Wednesday, January 05, 2011

Crescent shaped rock piles - Rocky Hill Rd Groton, MA

I went back to explore around the fringes of the site I found a few weeks ago [click here]. I wanted to explore more across the street (where I saw that stone niche) but before that, I noticed a couple of extra ridges extending into the low wetlands on the same side of the road and adjacent to the original site so I decided to explore there first.

Recall that the unusual feature at the earlier site was "mound with hollow" that was triangular and, so, a bit different from all the other examples of mounds with hollows that I have been looking at. The hollow was not all that clear - as much something I wanted to see as it was real. So I am poking down towards the lowland's edge and see a rock pile that, upon inspection, seemed to be crescent shaped:And:And:This is unfamiliar - a crescent shaped rock pile - perhaps 3 feet high, 20 feet long.

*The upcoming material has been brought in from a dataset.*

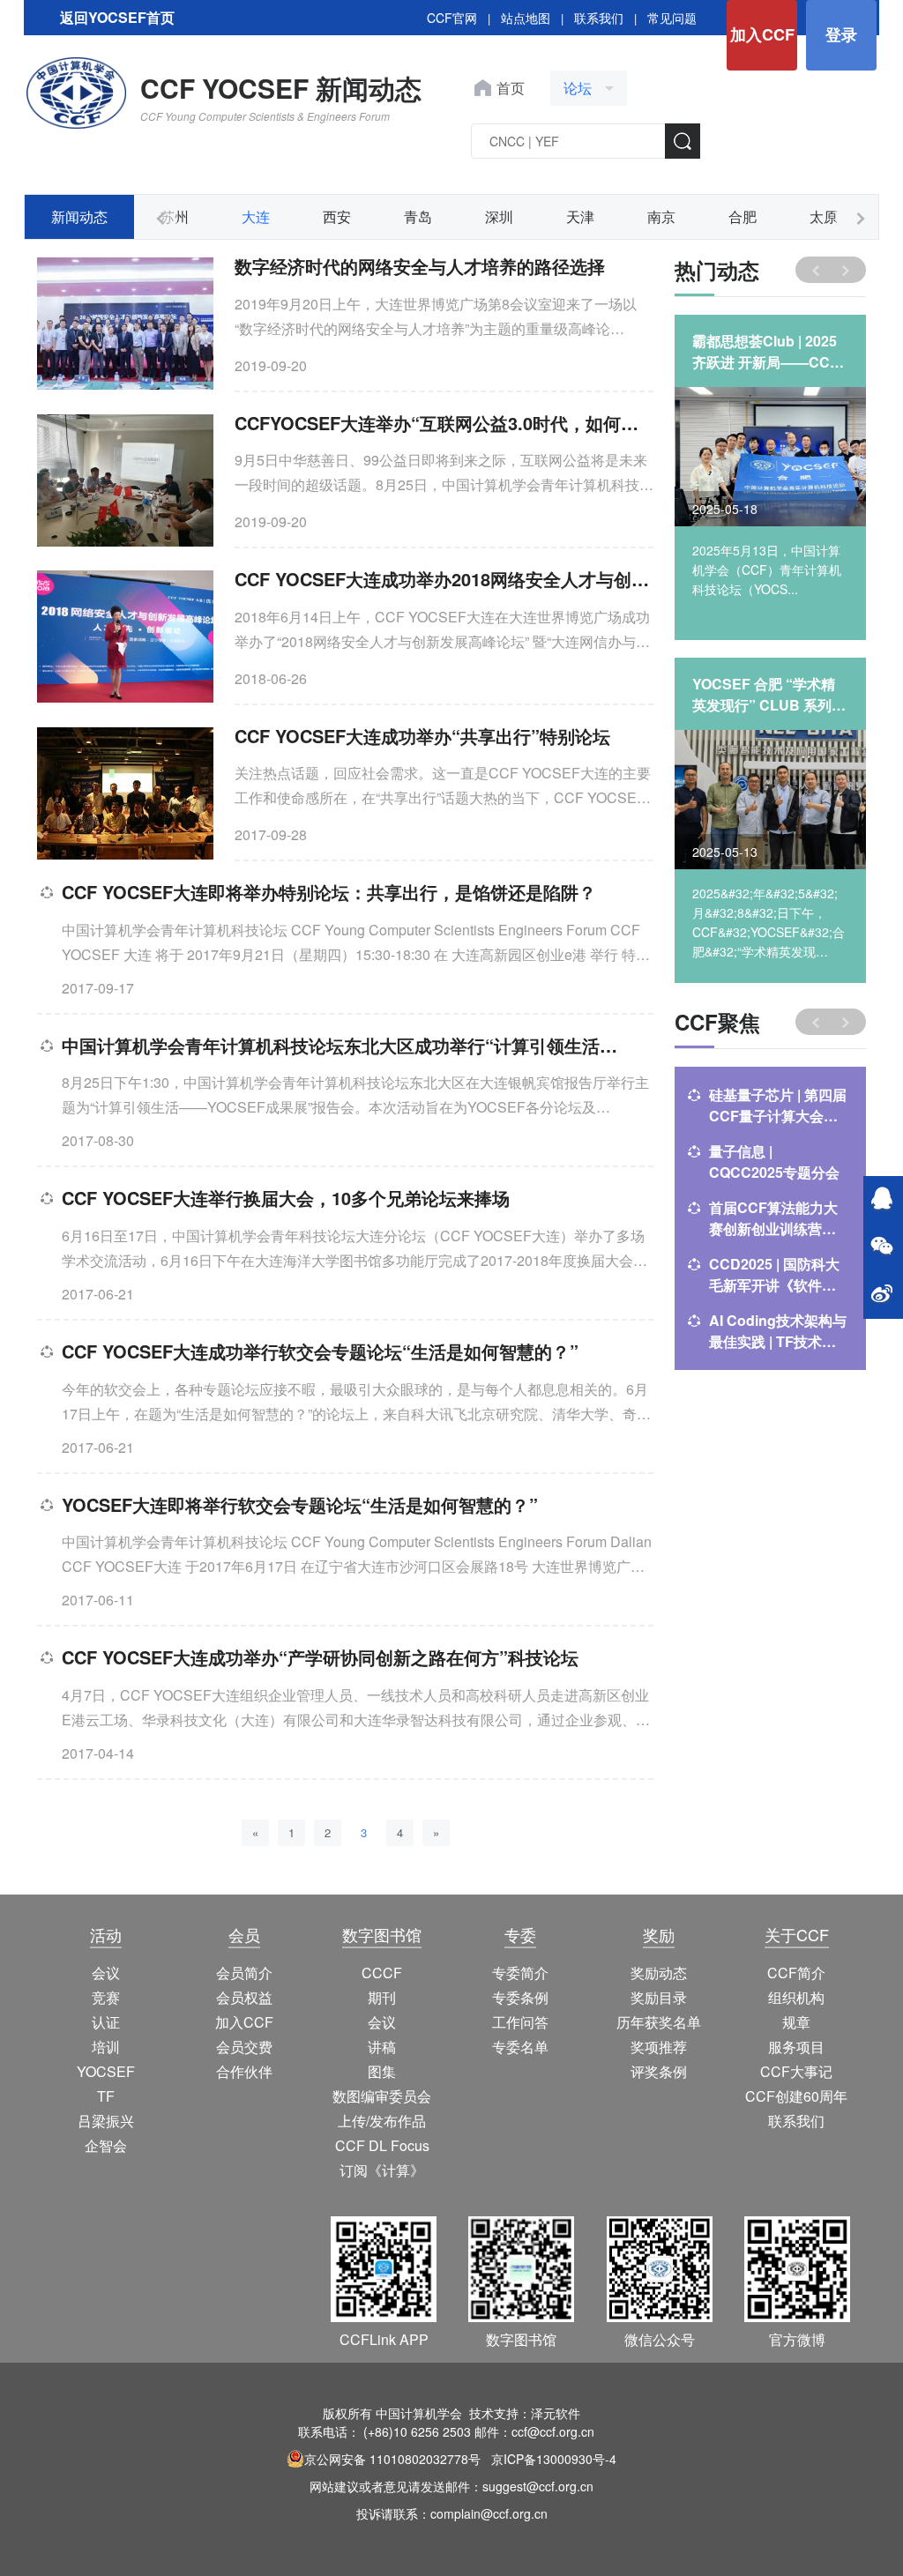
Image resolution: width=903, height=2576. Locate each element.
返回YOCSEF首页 (117, 17)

To my surprise, I found another, slightly smaller, a few yards away:
And:Near these, as I poked around within an area no more than 50 feet across, I saw a couple of other piles. Perhaps more could be seen without the snow:Another:Let's remember that a triangular "mound with hollow" is pretty unusual (actually, unique in my experience). With these other unfamiliar geometric shapes (crescents) occurring no more than -say- 70 yards from the first site, I wonder if this is not something new. Certainly it seems a bit "Wachusetts Tradition"-ey but still quite unique. Searching this blog for the word "crescent" (click here and scroll down) brings up a large crescent shaped pile Norman reported, and a couple of very scrappy things from Boylston. So what gives? Is this new?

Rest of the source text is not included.